- **Problem description**
Nothing beyond the line containing "Select the Import" should be printed; print each line exactly from the first line of the listing below through it.

☆ ☆ ☆ ☆ ☆ ☆ ☆

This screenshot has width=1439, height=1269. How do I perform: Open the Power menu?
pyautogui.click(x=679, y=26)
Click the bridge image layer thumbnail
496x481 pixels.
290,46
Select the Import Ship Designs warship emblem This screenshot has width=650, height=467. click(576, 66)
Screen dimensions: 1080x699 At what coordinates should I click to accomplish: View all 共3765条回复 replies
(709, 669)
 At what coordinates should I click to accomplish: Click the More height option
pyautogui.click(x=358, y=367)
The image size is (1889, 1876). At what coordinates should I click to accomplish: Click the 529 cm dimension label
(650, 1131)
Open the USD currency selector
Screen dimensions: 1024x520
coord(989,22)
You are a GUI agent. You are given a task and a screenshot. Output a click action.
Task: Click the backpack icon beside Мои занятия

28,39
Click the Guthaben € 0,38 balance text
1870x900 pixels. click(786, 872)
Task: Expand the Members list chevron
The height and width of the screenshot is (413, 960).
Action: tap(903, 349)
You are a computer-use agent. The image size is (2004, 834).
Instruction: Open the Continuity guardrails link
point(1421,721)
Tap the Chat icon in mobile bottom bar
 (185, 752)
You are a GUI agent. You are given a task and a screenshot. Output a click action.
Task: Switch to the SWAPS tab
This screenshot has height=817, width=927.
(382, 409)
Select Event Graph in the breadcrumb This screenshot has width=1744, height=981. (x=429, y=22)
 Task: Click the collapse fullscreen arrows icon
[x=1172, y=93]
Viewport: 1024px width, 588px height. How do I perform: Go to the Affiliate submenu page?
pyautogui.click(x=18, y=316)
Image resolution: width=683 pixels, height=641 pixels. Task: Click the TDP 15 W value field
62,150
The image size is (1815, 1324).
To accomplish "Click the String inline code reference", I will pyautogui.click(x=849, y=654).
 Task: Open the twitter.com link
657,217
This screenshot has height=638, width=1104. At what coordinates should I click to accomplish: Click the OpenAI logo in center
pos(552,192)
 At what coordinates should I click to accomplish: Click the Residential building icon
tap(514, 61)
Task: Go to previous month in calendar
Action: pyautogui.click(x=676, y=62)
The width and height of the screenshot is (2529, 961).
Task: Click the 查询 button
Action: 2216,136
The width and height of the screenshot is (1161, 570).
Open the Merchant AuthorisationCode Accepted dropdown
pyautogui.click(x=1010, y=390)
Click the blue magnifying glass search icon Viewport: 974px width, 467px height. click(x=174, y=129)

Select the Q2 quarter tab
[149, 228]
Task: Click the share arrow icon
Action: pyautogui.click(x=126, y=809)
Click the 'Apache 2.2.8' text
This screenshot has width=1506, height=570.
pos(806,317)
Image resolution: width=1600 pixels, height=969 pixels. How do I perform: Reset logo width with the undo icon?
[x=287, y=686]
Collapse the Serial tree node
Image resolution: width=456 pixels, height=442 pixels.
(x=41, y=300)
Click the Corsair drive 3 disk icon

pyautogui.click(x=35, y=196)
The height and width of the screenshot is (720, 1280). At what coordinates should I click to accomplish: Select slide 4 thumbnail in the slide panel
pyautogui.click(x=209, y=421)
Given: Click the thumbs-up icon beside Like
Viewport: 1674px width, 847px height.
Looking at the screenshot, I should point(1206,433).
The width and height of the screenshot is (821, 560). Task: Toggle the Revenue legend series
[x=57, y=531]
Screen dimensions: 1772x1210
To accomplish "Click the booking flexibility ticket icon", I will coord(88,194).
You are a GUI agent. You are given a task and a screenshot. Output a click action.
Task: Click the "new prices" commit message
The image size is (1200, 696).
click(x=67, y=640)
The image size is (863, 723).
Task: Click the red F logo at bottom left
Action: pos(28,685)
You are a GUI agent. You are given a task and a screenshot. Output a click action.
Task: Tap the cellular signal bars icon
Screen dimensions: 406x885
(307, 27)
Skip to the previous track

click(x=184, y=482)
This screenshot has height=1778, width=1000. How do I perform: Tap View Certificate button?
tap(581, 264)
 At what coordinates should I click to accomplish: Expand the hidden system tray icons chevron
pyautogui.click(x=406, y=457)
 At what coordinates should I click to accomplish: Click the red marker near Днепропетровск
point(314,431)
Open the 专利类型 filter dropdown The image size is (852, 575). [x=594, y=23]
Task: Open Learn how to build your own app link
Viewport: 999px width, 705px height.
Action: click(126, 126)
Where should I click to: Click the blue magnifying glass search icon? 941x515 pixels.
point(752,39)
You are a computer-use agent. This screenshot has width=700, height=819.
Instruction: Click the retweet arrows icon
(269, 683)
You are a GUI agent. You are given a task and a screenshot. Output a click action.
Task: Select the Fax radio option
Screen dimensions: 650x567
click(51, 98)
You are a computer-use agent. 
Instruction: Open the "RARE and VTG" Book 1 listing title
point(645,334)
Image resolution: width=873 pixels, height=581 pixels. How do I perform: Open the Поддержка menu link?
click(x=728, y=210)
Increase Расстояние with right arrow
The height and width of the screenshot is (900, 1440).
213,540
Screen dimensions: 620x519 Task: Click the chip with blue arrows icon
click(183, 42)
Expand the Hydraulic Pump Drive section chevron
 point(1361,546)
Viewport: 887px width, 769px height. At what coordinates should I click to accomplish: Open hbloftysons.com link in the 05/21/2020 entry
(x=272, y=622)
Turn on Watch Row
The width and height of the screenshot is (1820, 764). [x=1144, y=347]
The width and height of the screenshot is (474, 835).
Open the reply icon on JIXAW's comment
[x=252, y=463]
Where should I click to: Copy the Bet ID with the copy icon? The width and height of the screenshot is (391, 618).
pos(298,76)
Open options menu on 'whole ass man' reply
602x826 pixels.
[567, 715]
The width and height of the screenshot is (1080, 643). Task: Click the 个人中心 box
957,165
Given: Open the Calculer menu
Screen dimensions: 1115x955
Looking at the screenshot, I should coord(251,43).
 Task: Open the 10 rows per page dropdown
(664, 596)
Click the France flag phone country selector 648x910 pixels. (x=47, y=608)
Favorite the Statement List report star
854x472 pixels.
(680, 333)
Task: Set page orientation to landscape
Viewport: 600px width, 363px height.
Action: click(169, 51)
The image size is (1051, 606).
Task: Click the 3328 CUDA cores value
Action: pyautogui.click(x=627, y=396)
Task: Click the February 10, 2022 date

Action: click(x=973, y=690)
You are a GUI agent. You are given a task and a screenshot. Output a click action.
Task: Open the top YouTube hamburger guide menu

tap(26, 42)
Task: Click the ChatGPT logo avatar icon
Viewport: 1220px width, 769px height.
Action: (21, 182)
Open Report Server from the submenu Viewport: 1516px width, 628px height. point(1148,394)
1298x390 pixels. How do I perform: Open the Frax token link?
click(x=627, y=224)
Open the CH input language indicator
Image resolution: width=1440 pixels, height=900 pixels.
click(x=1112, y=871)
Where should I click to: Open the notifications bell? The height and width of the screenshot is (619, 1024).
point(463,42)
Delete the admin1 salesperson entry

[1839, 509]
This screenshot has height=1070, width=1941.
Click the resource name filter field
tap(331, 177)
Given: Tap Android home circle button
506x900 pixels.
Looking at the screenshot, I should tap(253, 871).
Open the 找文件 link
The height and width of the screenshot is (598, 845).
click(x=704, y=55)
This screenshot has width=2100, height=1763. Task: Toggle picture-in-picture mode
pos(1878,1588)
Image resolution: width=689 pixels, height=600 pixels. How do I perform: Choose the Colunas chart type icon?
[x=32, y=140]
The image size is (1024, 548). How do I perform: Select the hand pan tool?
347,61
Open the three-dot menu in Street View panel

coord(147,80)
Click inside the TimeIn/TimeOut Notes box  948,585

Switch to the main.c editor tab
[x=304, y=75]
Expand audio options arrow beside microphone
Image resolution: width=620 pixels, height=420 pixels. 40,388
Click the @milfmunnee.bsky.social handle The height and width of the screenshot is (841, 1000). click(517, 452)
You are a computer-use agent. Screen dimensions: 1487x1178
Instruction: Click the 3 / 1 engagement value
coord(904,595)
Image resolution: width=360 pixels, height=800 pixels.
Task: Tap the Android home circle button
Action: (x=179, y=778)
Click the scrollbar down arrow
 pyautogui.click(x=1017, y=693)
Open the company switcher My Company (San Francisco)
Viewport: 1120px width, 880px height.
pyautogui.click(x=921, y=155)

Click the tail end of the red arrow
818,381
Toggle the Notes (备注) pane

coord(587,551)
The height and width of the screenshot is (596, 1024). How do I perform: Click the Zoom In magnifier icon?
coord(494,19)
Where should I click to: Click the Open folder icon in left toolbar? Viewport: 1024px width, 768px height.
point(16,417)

☆ ☆ ☆ ☆ ☆ ☆ ☆

- **Result for this exercise**
This screenshot has width=1439, height=1269. How do I perform: Open the Power menu?
pyautogui.click(x=679, y=26)
Click the bridge image layer thumbnail
496x481 pixels.
290,46
Select the Import Ship Designs warship emblem This screenshot has width=650, height=467. click(576, 66)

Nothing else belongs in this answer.